В 1991-1993 годах российское общество получает стресс, который можно сравнить разве что с последствиями опустошительной войны. Но в отличие от войны, когда народ мобилизовывал все свои духовные и физические ресурсы на общее дело – победу над врагом, введение либеральных реформ, напротив, послужило толчком, обрывавшим все связи между людьми. Такой разобщенности российское общество не подвергалось даже во времена Гражданской войны: тогда, по крайней мере, были две стороны. Теперь же – каждый сам за себя.
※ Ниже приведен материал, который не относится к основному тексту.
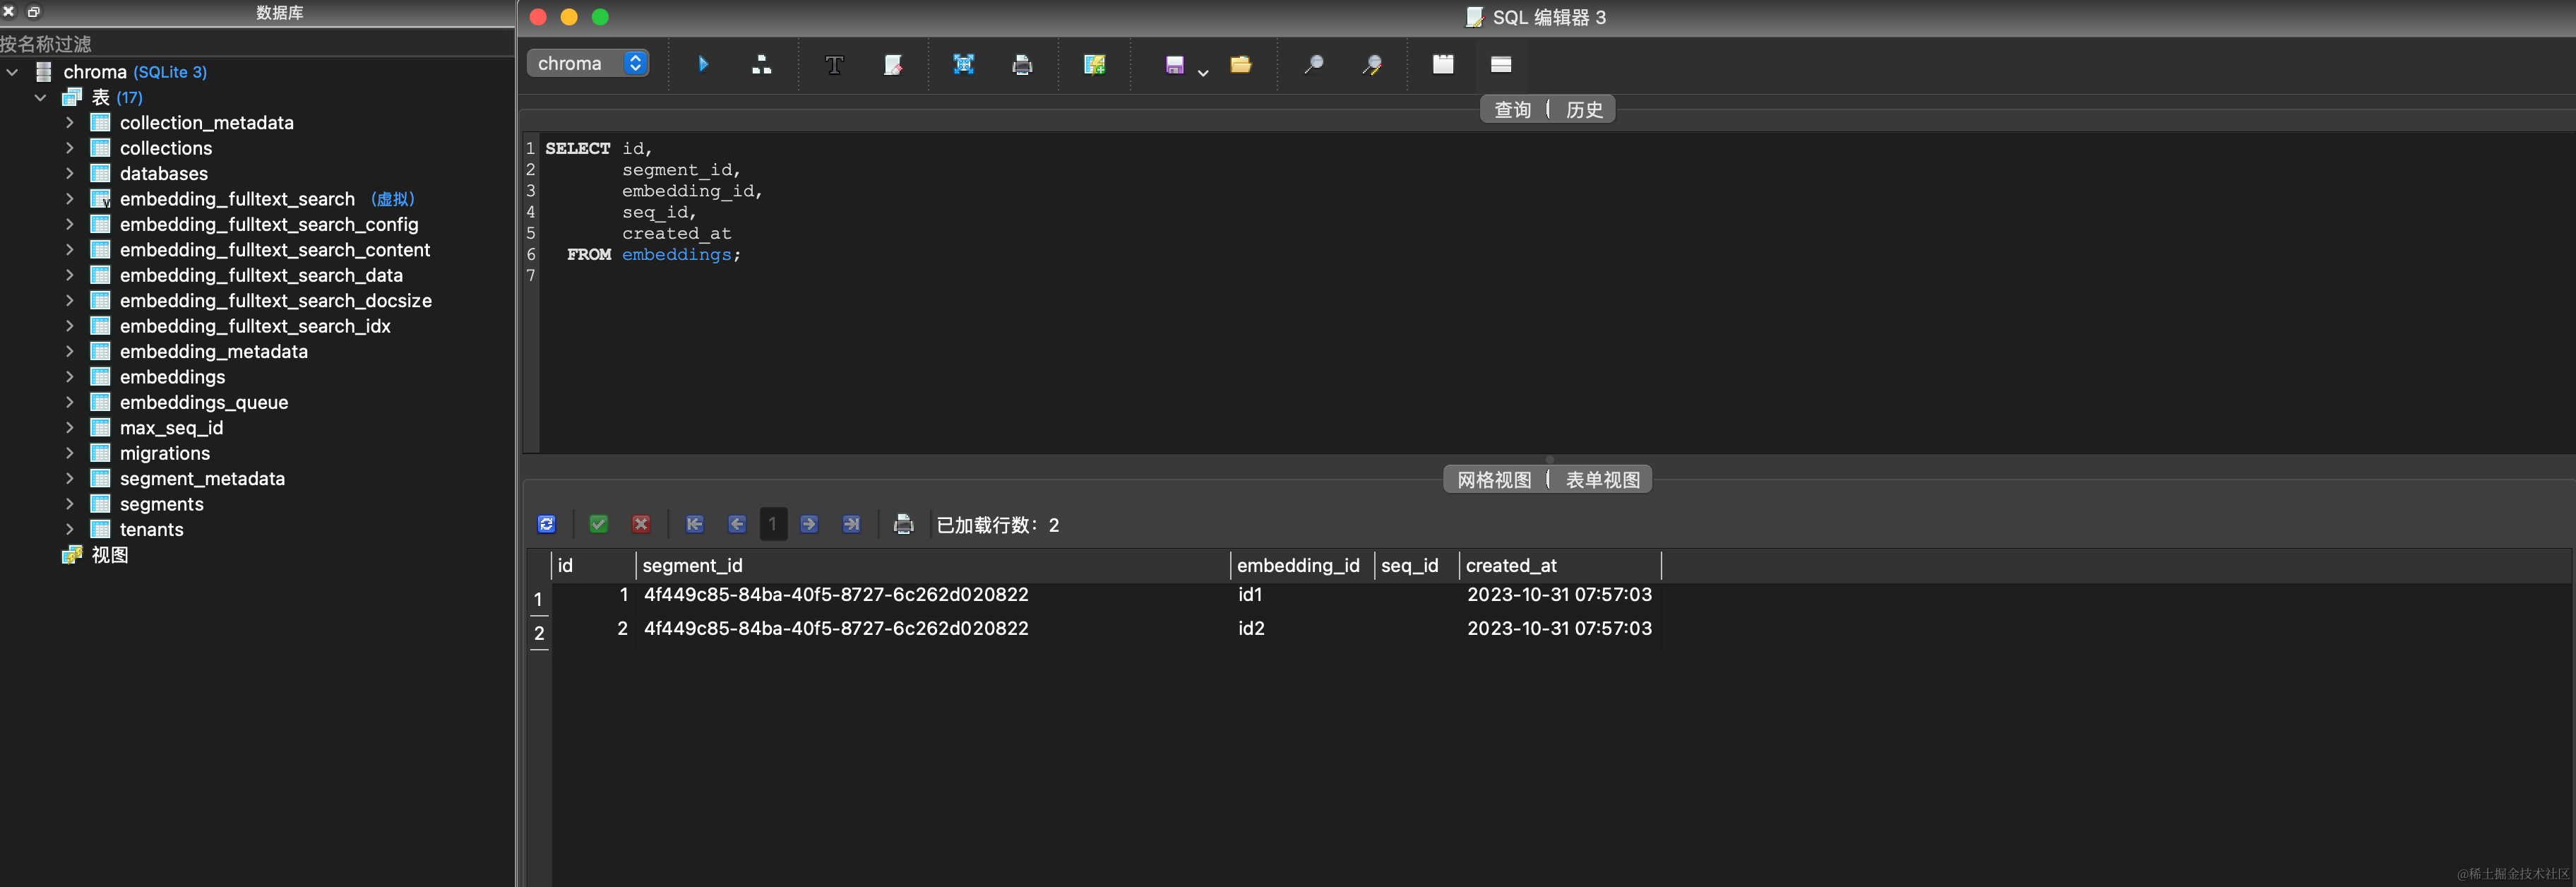Click the explain query plan icon

click(761, 65)
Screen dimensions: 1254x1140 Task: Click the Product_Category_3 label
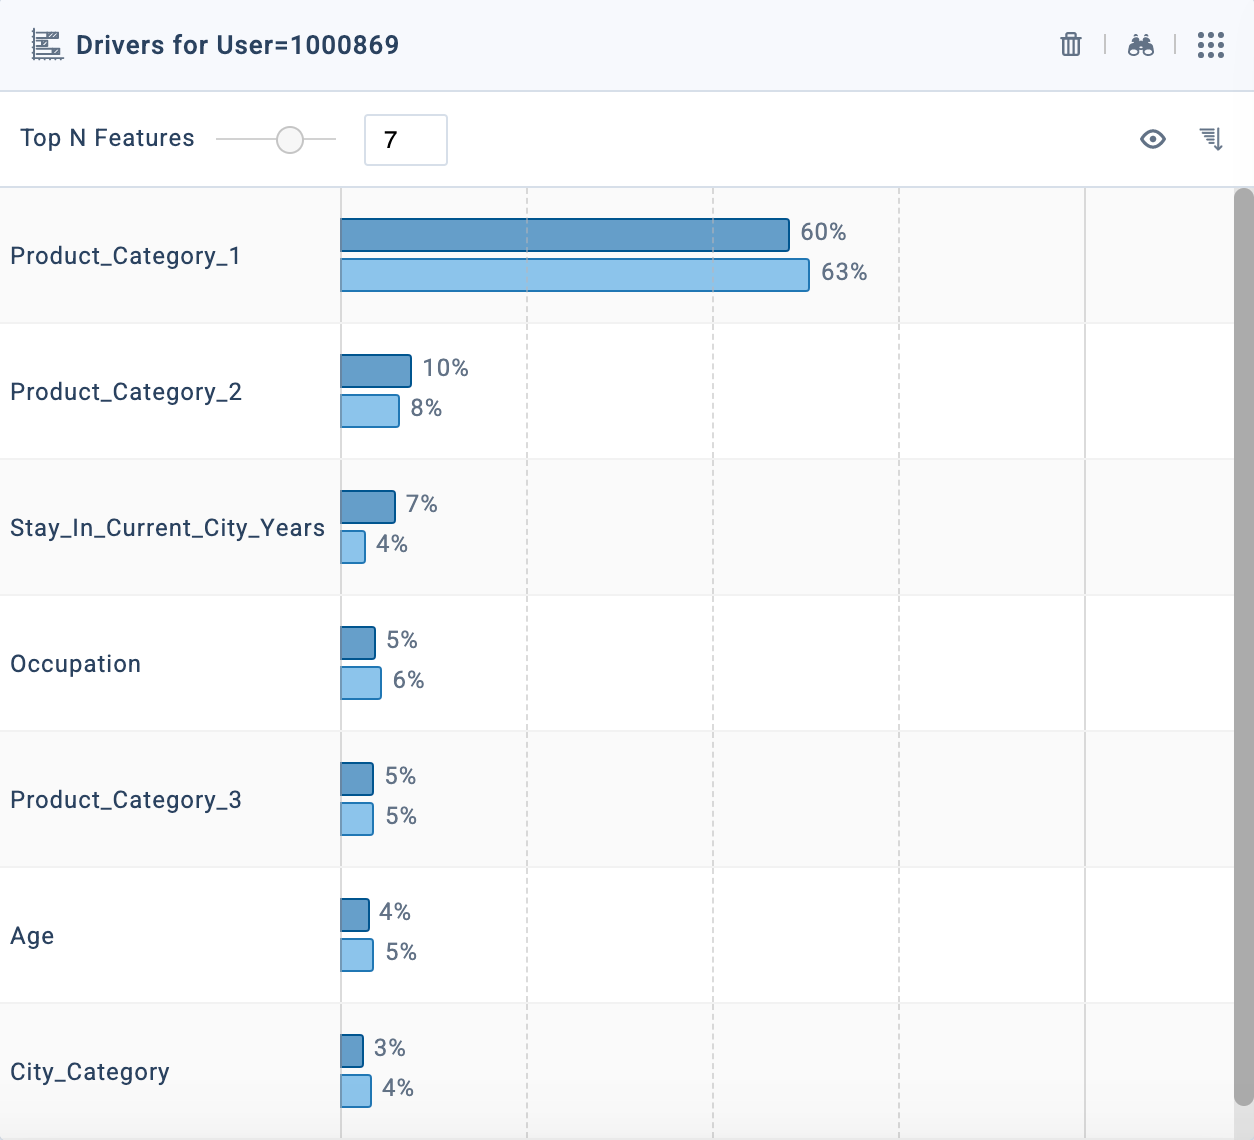[x=126, y=800]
Это был невиданный удар по национальной психологии, образу жизни, складывавшемуся тысячу лет. Либеральная идеология вступила в противоречие и с православной верой, хоть и не охватывавшей всё общество, но в согласии с традициями которой русский народ жил веками. Положение усугублялось еще и тем, что господа младореформаторы – то ли по дурости, то ли по барской лени – не потрудились объяснить народу, что, собственно, происходит. Русскому же человеку обязательно нужно доходчиво – и не один раз – объяснить, что нужно делать сегодня, завтра, через год, зачем это делать, куда идти и, главное, - куда в результате мы все придем. Без определенного горизонта русский человек теряется, он не знает, как жить и куда стремиться. Перед бездной бесконечности и пустотой неизвестности он немеет, а потом залезает на печь и сидит там тридцать лет и три года. И «ждет перемен» - в виде птицы вещей Гамаюн, которая, как уверял Владимир Высоцкий – «надежду подает». Русского человека не интересуют сложные финансово-экономические выкладки, бюджеты и всяческие ВВП. Он может пережить и грабеж денежных банковских вкладов, и надувательство с ваучерами, и даже фокус с обрушением рынка в августе 1998 года – но жить без ощущения перспективы и указанной на горизонте цели он не может. И потому народец наш стал вымирать: «С 1992 года уровень смертности в России превысил рождаемость, и началась депопуляция, то есть уменьшение численности коренного населения… Страна переживает… демографическую деградацию, напоминающую по скорости и масштабам истинную эпидемию. Каждый год коренное население сокращается на 800-900 тыс. жителей. Такой темп означает, что через 80 лет страна потеряет 50% своего этнического состава».[27] Характерно, что к регионам, в которых «угроза вымирания наибольшая», относится Северо-Запад России, где традиционный уклад жизни имел «самые древние национальные корни».[28]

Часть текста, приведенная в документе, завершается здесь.